Exercise aim |
Which of the lines below contain the string "image", matching case exactly? Copy each such line in full.

Input for this task |
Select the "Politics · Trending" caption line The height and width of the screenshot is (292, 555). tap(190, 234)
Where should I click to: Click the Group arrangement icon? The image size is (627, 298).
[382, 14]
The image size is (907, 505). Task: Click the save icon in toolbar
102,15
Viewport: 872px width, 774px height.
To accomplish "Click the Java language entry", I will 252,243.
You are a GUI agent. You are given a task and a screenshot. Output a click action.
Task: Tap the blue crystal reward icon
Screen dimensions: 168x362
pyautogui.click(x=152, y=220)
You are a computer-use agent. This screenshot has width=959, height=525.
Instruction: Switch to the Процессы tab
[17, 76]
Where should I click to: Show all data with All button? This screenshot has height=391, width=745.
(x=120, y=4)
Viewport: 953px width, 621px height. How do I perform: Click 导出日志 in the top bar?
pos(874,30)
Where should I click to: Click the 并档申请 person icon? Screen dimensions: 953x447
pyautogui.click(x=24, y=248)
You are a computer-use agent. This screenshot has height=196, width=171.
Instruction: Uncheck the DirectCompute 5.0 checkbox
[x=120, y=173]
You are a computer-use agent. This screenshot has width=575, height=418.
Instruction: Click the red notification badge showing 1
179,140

Output |
Where should I click to: Click the Group arrangement icon? The image size is (627, 298).
The image size is (907, 505). Task: Click the save icon in toolbar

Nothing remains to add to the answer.